Starting point is 01:19:05 You get appointed to it. And also you can be a hereditary. It's pretty ugly. Not good. You guys have to go in and clean it up. That's your next task. Let's go, Mike. Let's go.
Starting point is 01:19:19 Your hereditary period sucks. Should I start recording? Yeah. By the way, if you guys want to join the mailing list to come on again, you should scan the QR code that's on your screen now. So, yeah, I guess we're... Now we've had our pre-show chat. I guess we're ready to start recording and kick this thing off, huh?
Starting point is 01:19:38 All right. I'm ready. Three, two, one, rock. It would be funny to end it there, but I do have to say, please definitely tune in to Your Kickstarter Sucks. It's a lot of fun. It's...
Starting point is 01:19:51 We have a lot of fun on this show. Yeah, we have a lot of fun. I'm going to turn my chair around to say it. It's starting to get serious for a second. Do tune in to Your Kickstarter Sucks. It's a great deal of fun. And they talk a lot more about a lot more silly kick starters. Wait, what?
Starting point is 01:20:03 Yeah, that's right. That's a lot of what they do on there. They have some fun, too, though. Oh, okay. All right. It's not all business. It's not all business. No one cares.

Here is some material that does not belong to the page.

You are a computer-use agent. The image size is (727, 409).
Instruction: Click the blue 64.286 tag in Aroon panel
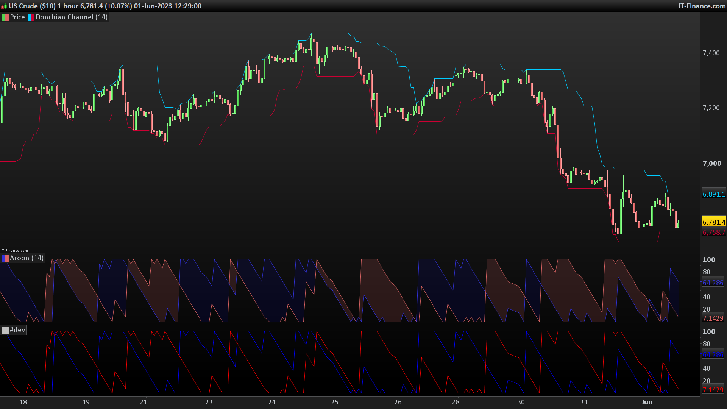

Starting point is 01:20:13 It's not all balance sheets and ROI over at Your Kickstarter Sucks. We do actually... We have a few japs in there. Yeah, they get a couple of laughs in. It's mostly investment advice, but from time to time. And by the way, I have to stress. It is investment advice. Yeah, this podcast is not investment advice.
Starting point is 01:20:29 This is their podcast. Their podcast is investment advice. Who, boy, is it actionably investment advice that you should take in trust? Yeah, absolutely. Yeah, that's legally binding. That's legally binding. And if it goes wrong, then you know what?
Starting point is 01:20:40 You can talk to their lawyers. Yeah, you can talk to that dishwasher. Yeah, talk to that. Yeah, the dishwasher told me to invest in Dogecoin. I don't know what you're talking about. It's true. It's true. And on Kickstarter, you can get a physical Dogecoin now.
Starting point is 01:20:55 That's true. So check that out as well. Get tired of the show. Get a little coin. Flip it around. Who cares? Do whatever you want. Yeah, go spend it.
Starting point is 01:21:03 Don't spend it all in one place, though. And also, don't forget, we have a Patreon, second episode every week, five bucks a month. It's a steal at any price. This week, we have once again watched a movie about the early medieval period with Patrick Wyman and Eleanor Yonega. We had a great time doing that, so do check that out.
Starting point is 01:21:25 Anyway, we will see you in a couple of days, and then you won't see me on the next free episode because I'm going to be on vacation. Yeah, that's all right. So he's going to the North. Yeah, that's right. That's where I'm going. I will not say specifically where.
Starting point is 01:21:39 Riley is going to be eating fancy meals. Yes, that's true. Yeah, all right. So if you're wondering where Riley is, just start going around fancy restaurants in the North. Yeah, you'll find me at one of them. Anyway, you will. Guys, thank you so much for coming on once again.
Starting point is 01:21:51 It's been a blast. And thank you for listening. A hoot. We'll see you in a few. Bye. Bye.